EXERCISE BRIEF
When "Save" occurs in a line of the material, copy that line.

##########

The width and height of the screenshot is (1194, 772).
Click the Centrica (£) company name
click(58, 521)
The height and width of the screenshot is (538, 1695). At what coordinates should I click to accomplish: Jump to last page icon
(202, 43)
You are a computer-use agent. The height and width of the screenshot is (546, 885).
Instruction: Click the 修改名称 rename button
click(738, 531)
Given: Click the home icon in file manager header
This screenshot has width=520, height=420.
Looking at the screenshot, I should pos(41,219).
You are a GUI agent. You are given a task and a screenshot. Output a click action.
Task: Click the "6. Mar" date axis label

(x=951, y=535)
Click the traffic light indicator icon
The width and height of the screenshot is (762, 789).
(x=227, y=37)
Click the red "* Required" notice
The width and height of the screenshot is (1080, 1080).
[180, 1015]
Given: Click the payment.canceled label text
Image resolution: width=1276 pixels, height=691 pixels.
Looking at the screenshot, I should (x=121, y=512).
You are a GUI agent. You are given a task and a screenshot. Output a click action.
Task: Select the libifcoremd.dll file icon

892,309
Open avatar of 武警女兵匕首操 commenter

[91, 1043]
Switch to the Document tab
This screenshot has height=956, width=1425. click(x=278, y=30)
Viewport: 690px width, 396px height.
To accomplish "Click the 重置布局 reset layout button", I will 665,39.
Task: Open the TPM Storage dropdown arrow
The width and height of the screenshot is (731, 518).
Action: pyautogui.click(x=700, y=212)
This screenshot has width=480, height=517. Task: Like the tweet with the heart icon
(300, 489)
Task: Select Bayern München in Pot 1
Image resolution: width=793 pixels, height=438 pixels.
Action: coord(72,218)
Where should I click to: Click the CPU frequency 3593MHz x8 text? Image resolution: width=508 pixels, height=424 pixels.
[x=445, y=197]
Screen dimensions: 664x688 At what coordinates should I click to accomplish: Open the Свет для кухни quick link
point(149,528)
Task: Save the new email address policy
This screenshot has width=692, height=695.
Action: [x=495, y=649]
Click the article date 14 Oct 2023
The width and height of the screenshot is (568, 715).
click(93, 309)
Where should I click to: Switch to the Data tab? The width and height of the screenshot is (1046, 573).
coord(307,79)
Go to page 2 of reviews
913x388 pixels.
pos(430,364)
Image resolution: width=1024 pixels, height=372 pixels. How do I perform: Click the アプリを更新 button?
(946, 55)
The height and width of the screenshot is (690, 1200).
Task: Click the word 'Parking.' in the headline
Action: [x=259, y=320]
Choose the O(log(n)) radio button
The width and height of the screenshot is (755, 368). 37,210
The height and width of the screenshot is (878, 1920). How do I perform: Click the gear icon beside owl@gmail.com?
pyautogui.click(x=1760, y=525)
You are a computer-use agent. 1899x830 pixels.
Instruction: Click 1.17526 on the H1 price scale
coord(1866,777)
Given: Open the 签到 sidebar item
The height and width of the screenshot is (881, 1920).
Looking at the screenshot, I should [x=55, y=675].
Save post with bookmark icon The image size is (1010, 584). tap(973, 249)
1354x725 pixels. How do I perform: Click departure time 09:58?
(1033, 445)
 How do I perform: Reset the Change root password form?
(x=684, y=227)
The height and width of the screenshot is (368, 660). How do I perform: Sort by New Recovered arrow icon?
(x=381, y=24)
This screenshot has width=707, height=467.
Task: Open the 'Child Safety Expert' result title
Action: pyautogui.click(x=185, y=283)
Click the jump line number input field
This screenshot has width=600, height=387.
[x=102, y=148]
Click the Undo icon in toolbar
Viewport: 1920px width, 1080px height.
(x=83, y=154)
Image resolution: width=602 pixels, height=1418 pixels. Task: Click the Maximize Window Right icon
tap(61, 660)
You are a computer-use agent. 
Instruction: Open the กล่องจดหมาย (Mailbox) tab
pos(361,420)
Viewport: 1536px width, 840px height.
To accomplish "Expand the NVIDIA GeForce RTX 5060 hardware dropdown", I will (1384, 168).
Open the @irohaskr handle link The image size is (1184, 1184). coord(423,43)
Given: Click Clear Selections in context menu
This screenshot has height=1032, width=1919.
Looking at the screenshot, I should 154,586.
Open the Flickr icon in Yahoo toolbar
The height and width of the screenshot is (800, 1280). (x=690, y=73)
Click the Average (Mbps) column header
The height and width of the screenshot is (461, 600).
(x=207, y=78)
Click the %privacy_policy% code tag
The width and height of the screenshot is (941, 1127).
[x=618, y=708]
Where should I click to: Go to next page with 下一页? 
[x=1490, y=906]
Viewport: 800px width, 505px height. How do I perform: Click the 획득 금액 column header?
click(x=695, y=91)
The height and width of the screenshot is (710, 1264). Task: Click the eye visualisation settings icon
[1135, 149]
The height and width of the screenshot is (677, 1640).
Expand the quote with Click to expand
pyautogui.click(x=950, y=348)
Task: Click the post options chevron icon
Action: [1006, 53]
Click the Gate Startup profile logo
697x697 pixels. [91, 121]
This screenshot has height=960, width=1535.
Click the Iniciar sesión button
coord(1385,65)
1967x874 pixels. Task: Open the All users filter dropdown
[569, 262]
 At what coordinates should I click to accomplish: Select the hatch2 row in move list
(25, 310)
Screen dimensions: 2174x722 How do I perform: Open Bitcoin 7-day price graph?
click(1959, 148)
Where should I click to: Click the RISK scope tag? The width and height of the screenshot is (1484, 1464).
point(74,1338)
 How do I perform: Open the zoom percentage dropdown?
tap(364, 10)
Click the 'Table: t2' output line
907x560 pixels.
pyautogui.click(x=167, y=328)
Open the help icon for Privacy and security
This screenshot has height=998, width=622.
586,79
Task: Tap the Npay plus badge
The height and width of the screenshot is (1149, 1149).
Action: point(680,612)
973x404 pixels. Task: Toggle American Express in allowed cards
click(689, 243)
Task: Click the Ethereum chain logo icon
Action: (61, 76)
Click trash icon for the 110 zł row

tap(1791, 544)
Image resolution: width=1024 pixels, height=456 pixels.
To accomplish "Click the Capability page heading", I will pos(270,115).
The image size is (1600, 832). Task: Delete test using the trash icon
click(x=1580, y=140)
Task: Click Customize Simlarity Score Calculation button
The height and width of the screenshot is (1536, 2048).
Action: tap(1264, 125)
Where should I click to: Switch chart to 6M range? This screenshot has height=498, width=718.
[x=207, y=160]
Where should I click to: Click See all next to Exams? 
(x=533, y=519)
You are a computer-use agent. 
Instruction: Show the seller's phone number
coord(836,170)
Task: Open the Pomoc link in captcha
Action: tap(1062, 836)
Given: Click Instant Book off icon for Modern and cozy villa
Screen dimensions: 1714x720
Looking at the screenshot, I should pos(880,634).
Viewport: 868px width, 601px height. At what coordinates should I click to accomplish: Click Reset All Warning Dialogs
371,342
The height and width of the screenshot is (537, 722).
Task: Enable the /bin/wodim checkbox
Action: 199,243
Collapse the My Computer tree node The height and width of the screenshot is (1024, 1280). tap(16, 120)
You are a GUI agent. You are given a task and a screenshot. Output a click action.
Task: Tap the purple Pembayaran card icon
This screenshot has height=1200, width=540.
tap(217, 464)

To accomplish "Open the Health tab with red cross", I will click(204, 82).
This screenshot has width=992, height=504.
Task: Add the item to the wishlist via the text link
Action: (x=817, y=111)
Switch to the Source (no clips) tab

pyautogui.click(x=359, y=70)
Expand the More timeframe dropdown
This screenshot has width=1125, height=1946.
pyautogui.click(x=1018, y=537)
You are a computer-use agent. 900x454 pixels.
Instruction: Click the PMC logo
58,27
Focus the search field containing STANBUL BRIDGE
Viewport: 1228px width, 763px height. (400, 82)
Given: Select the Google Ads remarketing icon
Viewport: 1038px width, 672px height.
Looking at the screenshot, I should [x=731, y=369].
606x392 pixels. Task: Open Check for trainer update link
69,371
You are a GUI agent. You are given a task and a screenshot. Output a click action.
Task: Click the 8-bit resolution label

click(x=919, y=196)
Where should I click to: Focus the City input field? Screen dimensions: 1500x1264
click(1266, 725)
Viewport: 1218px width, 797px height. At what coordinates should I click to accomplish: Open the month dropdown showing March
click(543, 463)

##########

EXERCISE RESPONSE
Task: Save the new email address policy
Save post with bookmark icon The image size is (1010, 584). tap(973, 249)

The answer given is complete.